Instructions for the task
Your answer should hold exactly the lines from the one containing "Contribute (780, 858)" through the end of the material, and no others.

The data
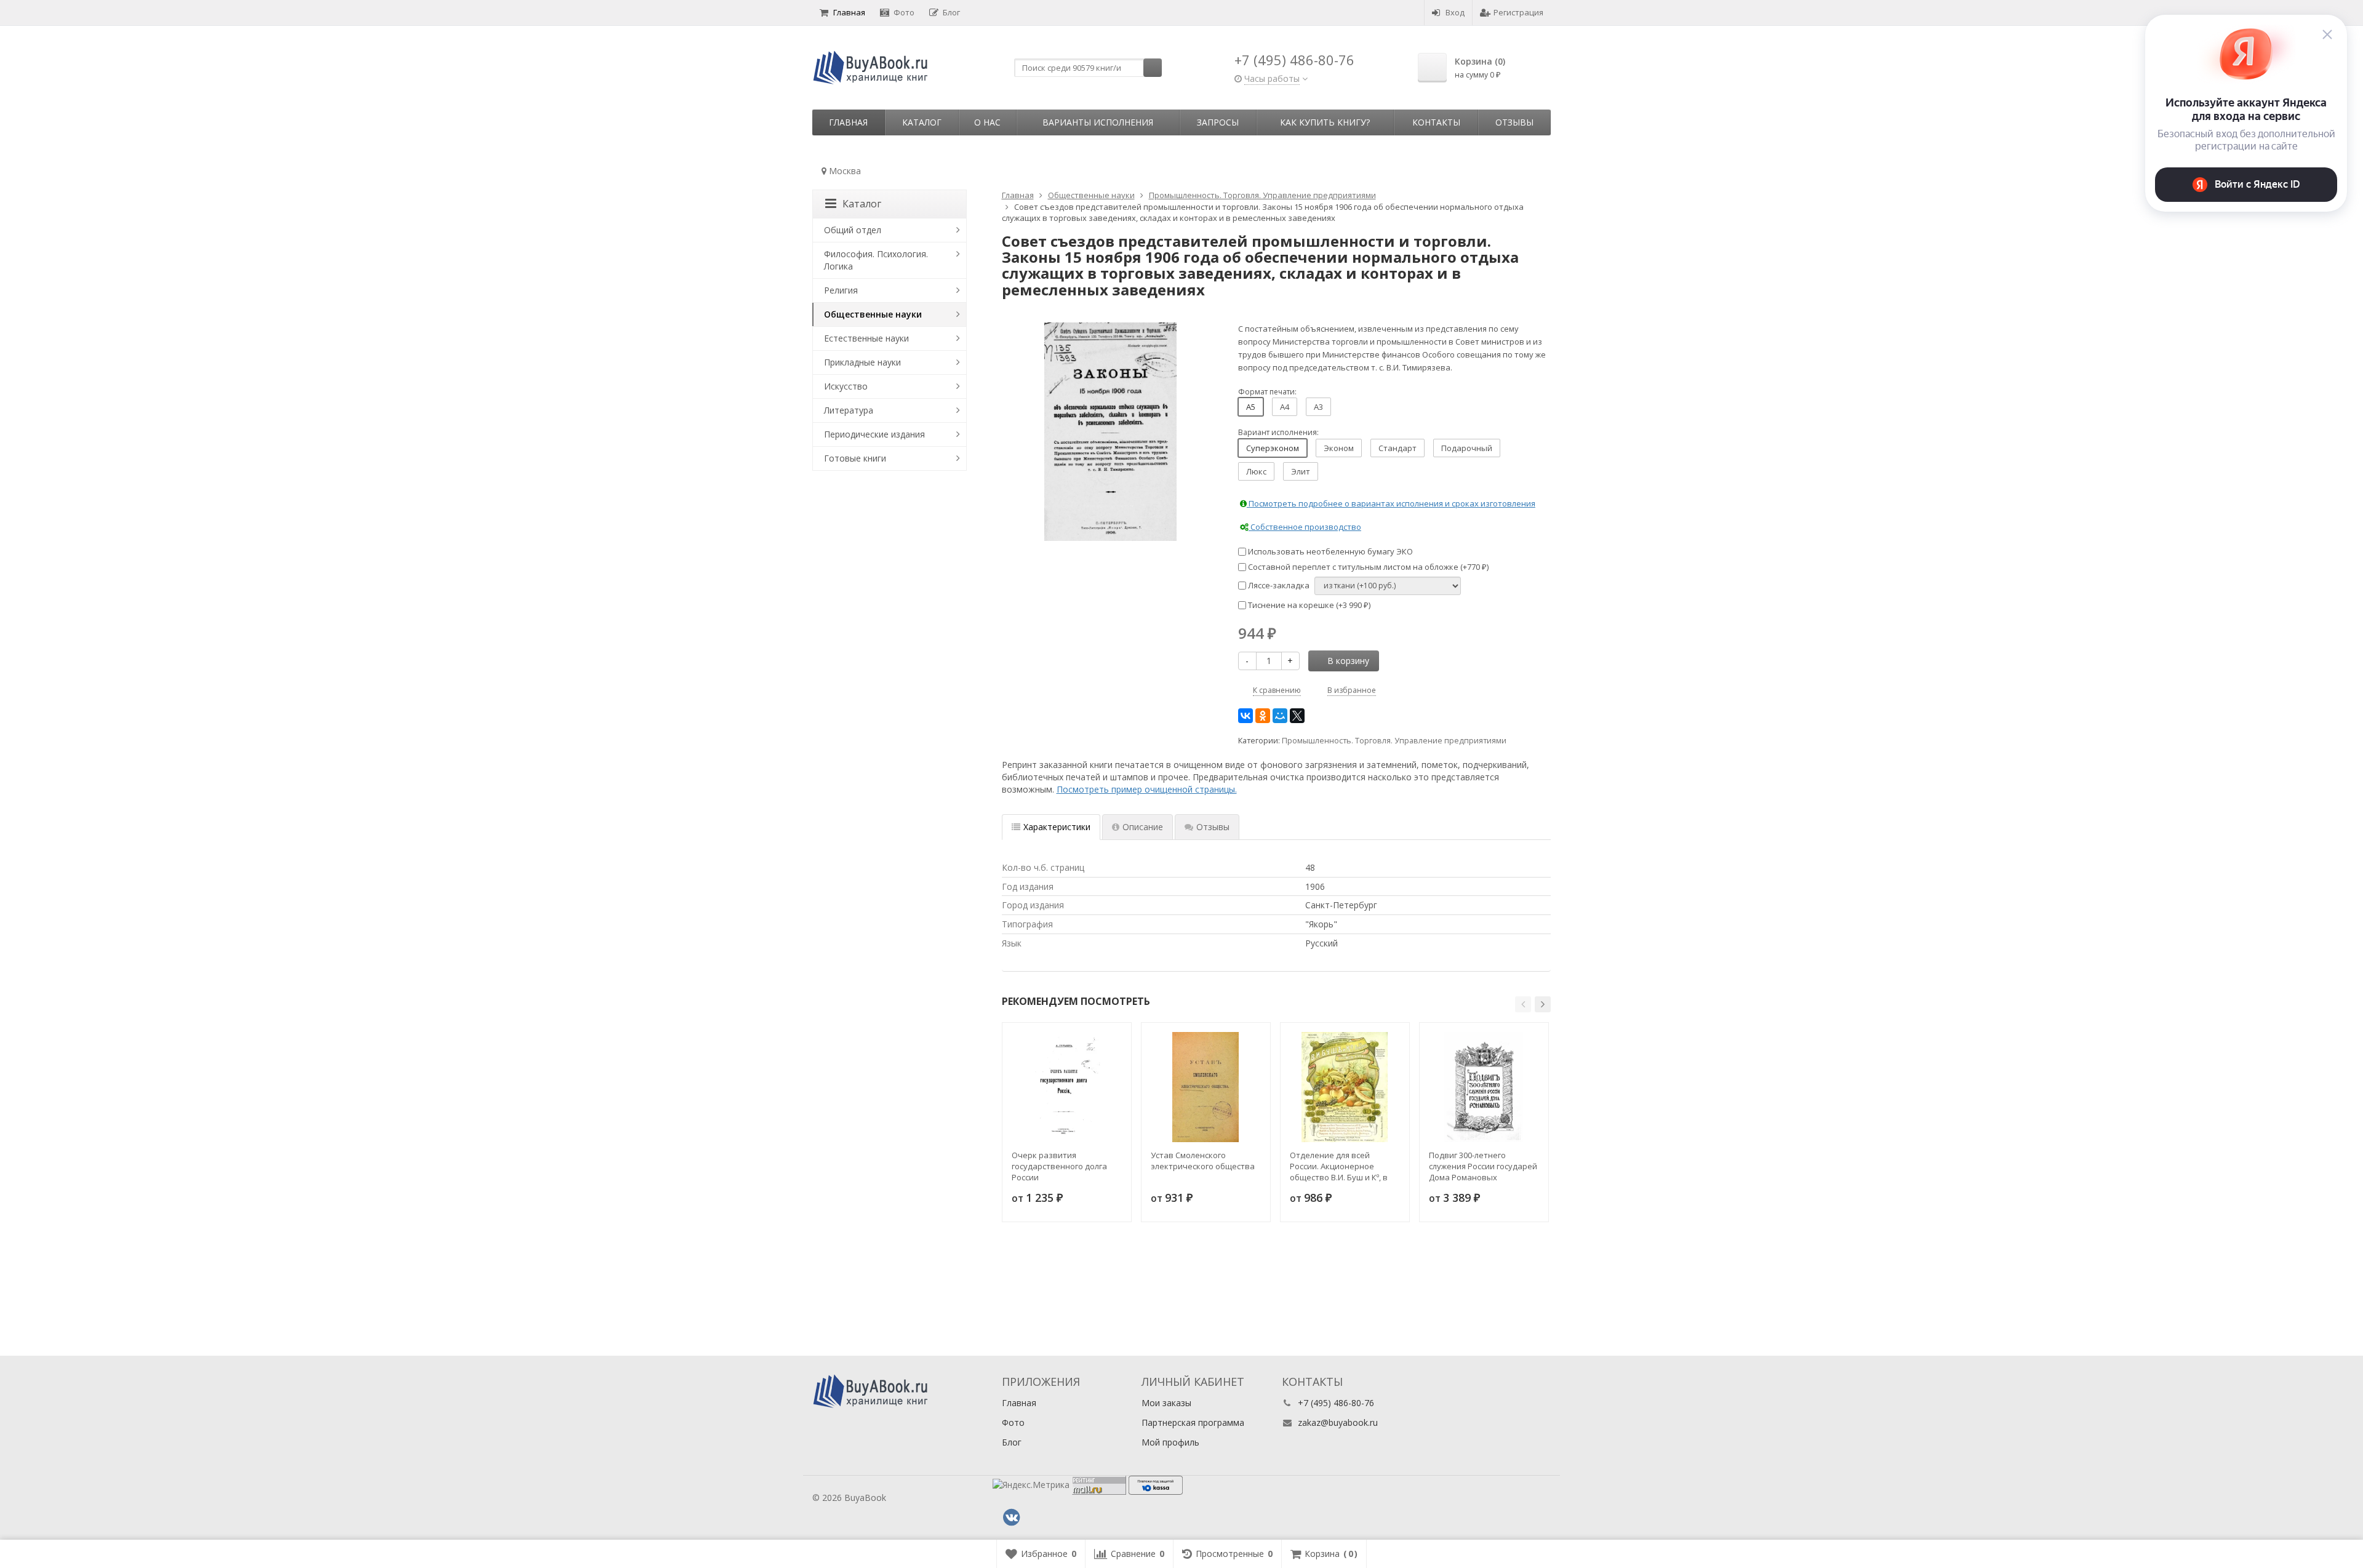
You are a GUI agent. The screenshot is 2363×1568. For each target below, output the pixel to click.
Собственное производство (1305, 526)
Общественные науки (873, 314)
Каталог (922, 122)
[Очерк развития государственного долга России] (1067, 1087)
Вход (1455, 12)
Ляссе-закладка (1277, 585)
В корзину (1348, 660)
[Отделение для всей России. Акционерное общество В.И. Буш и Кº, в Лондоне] (1345, 1087)
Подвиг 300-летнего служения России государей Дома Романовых (1483, 1166)
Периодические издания (874, 434)
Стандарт (1397, 448)
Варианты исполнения (1097, 122)
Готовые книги (855, 458)
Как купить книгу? (1325, 122)
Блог (951, 12)
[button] (1523, 1004)
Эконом (1339, 448)
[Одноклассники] (1262, 715)
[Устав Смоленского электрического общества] (1206, 1087)
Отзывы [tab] (1212, 827)
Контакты (1436, 122)
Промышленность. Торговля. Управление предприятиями (1394, 740)
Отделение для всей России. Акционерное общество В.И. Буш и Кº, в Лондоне (1339, 1166)
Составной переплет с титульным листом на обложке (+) (1367, 566)
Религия (841, 290)
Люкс (1256, 471)
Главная (849, 12)
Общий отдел (852, 230)
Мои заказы (1166, 1403)
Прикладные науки (862, 362)
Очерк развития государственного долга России (1059, 1166)
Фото (904, 12)
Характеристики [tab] (1056, 827)
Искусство (846, 386)
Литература (848, 410)
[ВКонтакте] (1245, 715)
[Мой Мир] (1280, 715)
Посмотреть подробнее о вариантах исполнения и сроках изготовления (1391, 503)
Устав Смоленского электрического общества (1203, 1161)
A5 (1250, 406)
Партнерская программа (1193, 1422)
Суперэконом (1272, 448)
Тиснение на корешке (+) (1308, 604)
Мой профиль (1170, 1442)
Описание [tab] (1142, 827)
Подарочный (1466, 448)
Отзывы (1514, 122)
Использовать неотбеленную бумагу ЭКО (1329, 551)
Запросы (1218, 122)
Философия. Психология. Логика (876, 260)
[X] (1297, 715)
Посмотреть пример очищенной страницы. (1147, 789)
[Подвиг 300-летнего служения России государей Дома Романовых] (1484, 1087)
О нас (987, 122)
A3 (1318, 406)
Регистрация (1518, 12)
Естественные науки (866, 338)
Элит (1300, 471)
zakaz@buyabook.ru (1338, 1422)
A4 (1284, 406)
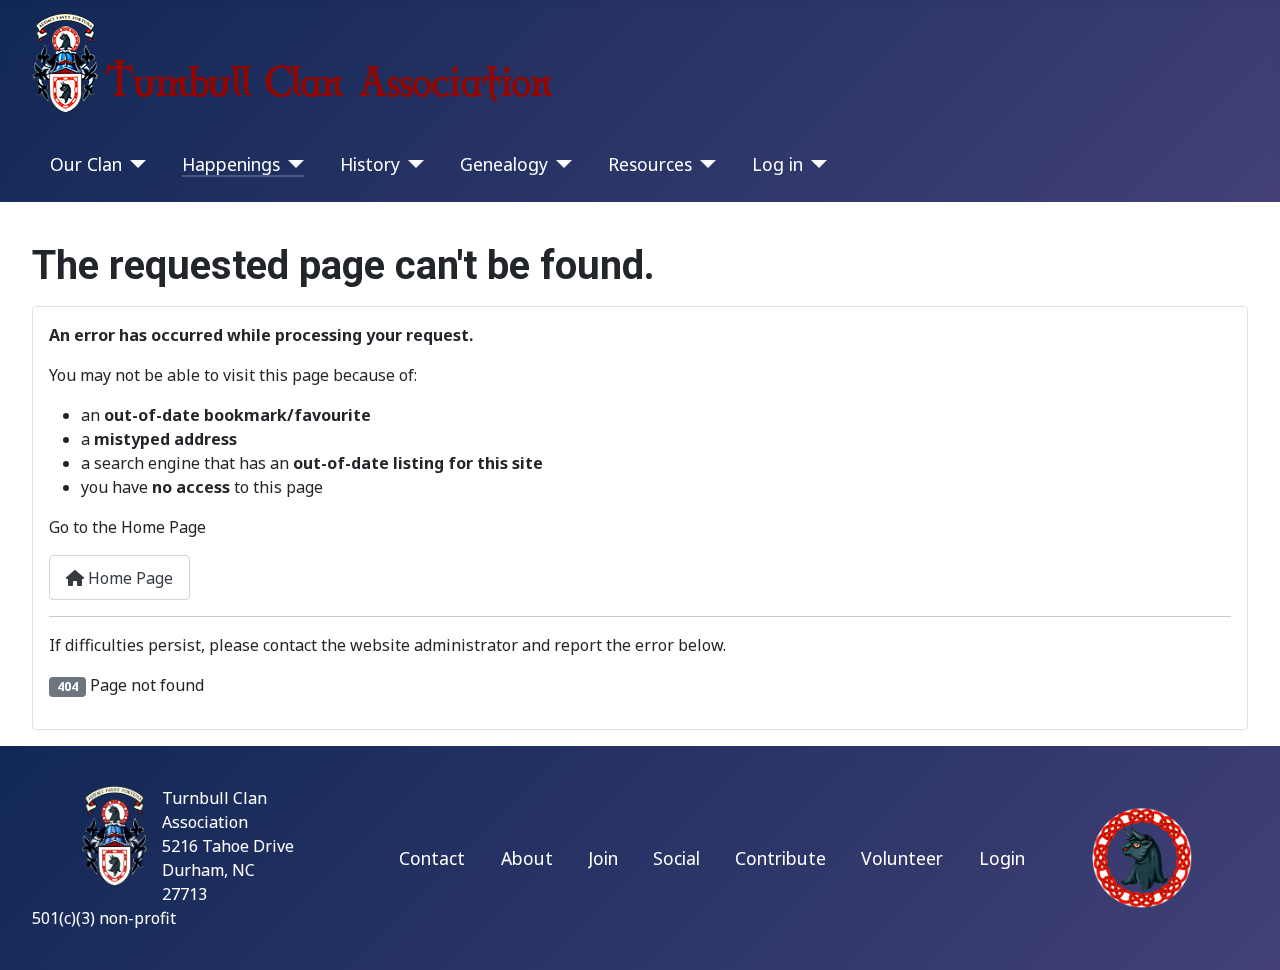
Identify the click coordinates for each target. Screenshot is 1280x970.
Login (1002, 858)
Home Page (128, 578)
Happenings (231, 164)
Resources (650, 164)
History (370, 164)
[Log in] (815, 164)
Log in (777, 164)
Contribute (780, 858)
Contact (432, 858)
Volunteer (902, 858)
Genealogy (504, 164)
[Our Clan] (134, 164)
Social (676, 858)
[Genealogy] (560, 164)
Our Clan (86, 164)
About (527, 858)
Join (603, 858)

Exercise result
Contribute (780, 858)
Contact (432, 858)
Volunteer (902, 858)
Genealogy (504, 164)
[Our Clan] (134, 164)
Social (676, 858)
[Genealogy] (560, 164)
Our Clan (86, 164)
About (527, 858)
Join (603, 858)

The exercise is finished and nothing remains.